▸ Task details
Answer these from the Bespoke Brunch Reads linkfest below:
(a) Which outlet published George Casey's "Labor Pain And Labor Gain"?
(b) What two things does the summary say are likely to dominate future flights?
(c) What are some malls pushing out retailers in favor of?

───── Given passage

Welcome to Bespoke Brunch Reads — a linkfest of the favorite things we read over the past week.  The links are mostly market related, but there are some other interesting subjects covered as well.  We hope you enjoy the food for thought as a supplement to the research we provide you during the week.

Labor Market

Big Businesses’ Latest Power Play: Raising Wages by Conor Sen (Bloomberg View)

During the 1990s-2000s, big business leveraged economies of scale to squeeze Main Street via lower costs and price competition. Now, that advantage may be the ability to pay higher wages. [Link]

Labor Pain And Labor Gain by George Casey (Builder Online)

The United States shed literally millions of homebuilding-related jobs in the aftermath of the last housing crash. Now, there’s a pronounced shortage of skilled trades that makes delivering new homes to market at a reasonable cost a major challenge. [Link]

Virtual Reality Versus Reality Itself

Pokémon Go Brings Real Money to Random Bars and Pizzerias by Polly Mosendz and Luke Kawa (Bloomberg)

Pokémon Go is the latest video game craze, and it’s having some impressive real world impacts that might open up new avenues for commerce. [Link, auto-playing video]

Virtual reality and Netflix: The future of in-flight entertainment is coming by Arjun Kharpal (CNBC)

The future of your flight across the Atlantic or the country is likely to be dominated by virtual reality headsets and streaming content; not all that different from the rest of the entertainment world! [Link, auto-playing video]

Business Model Changes

Mall Owners Push Out Department Stores by Suzanne Kapner (WSJ)

Many have wondered what the rise of Amazon and death of retail might mean for landlords (we’ve certainly pondered that question at length) but some malls are already pushing out retailers in favor of new anchor tenants that lean towards services. [Link, paywall]

ESPN reportedly planning to offer streaming package to cord cutters by Chris Welch (The Verge)

──────────
───── Available data

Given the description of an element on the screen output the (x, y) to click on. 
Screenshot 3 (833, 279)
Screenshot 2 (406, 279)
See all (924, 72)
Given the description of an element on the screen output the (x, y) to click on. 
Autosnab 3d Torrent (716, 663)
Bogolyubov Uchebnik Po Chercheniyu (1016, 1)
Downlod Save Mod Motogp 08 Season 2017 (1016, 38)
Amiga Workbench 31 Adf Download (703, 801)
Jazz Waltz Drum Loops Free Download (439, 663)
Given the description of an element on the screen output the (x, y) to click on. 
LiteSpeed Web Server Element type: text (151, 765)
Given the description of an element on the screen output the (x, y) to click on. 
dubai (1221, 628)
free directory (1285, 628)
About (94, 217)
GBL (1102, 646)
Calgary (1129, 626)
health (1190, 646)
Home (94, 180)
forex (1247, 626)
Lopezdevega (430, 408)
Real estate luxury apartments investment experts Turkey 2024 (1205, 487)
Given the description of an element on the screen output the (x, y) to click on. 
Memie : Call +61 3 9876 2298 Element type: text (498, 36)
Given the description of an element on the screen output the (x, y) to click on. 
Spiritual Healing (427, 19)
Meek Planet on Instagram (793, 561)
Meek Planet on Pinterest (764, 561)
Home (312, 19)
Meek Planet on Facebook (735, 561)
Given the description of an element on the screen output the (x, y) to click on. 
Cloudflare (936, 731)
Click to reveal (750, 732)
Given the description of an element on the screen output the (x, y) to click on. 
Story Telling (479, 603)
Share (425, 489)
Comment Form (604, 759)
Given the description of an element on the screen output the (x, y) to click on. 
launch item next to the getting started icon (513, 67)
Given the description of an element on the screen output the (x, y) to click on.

──────────

▸ Solution for this task
(a) Builder Online
(b) Virtual reality headsets and streaming content
(c) New anchor tenants that lean towards services